# Training Strategies and Optimization

This notebook covers training strategies, optimization techniques, and best practices for the Hyena-GLT framework.

## Topics Covered:
1. Training Configuration
2. Optimization Strategies
3. Learning Rate Scheduling
4. Distributed Training
5. Memory Optimization
6. Monitoring and Logging

In [None]:
import sys
from pathlib import Path

import matplotlib.pyplot as plt
import numpy as np

# Add project root to path
project_root = Path().absolute().parent
sys.path.append(str(project_root))

from hyena_glt.config import TrainingConfig
from hyena_glt.optimization import OptimizationConfig

print("✅ Imports successful!")

## 1. Training Configuration

Let's start by setting up a comprehensive training configuration:

In [None]:
# Basic training configuration
training_config = TrainingConfig(
    batch_size=32,
    learning_rate=1e-4,
    num_epochs=10,
    warmup_steps=1000,
    weight_decay=0.01,
    gradient_clip_norm=1.0,
    save_every=1000,
    eval_every=500,
    mixed_precision=True,
    gradient_accumulation_steps=4
)

print("Training Configuration:")
print(f"Batch Size: {training_config.batch_size}")
print(f"Learning Rate: {training_config.learning_rate}")
print(f"Epochs: {training_config.num_epochs}")
print(f"Mixed Precision: {training_config.mixed_precision}")
print(f"Gradient Accumulation Steps: {training_config.gradient_accumulation_steps}")

## 2. Optimization Strategies

Different optimization strategies for various training scenarios:

In [None]:
# Optimization configuration for different scenarios
optimization_configs = {
    "conservative": OptimizationConfig(
        optimizer_type="adamw",
        learning_rate=1e-5,
        weight_decay=0.01,
        beta1=0.9,
        beta2=0.999,
        scheduler_type="cosine",
        warmup_ratio=0.1
    ),
    "aggressive": OptimizationConfig(
        optimizer_type="adamw",
        learning_rate=5e-4,
        weight_decay=0.1,
        beta1=0.9,
        beta2=0.95,
        scheduler_type="linear",
        warmup_ratio=0.05
    ),
    "fine_tuning": OptimizationConfig(
        optimizer_type="adamw",
        learning_rate=2e-5,
        weight_decay=0.01,
        beta1=0.9,
        beta2=0.999,
        scheduler_type="polynomial",
        warmup_ratio=0.06
    )
}

for name, config in optimization_configs.items():
    print(f"\n{name.upper()} Strategy:")
    print(f"  Learning Rate: {config.learning_rate}")
    print(f"  Weight Decay: {config.weight_decay}")
    print(f"  Scheduler: {config.scheduler_type}")
    print(f"  Warmup Ratio: {config.warmup_ratio}")
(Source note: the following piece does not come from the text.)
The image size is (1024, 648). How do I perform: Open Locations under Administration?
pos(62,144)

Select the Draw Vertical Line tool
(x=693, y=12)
## 3. Learning Rate Scheduling

Visualizing different learning rate schedules:

In [None]:
def simulate_lr_schedule(schedule_type, base_lr=1e-4, total_steps=10000, warmup_steps=1000):
    """Simulate learning rate schedule."""
    steps = np.arange(total_steps)
    lrs = []

    for step in steps:
        if step < warmup_steps:
            # Linear warmup
            lr = base_lr * (step / warmup_steps)
        else:
            progress = (step - warmup_steps) / (total_steps - warmup_steps)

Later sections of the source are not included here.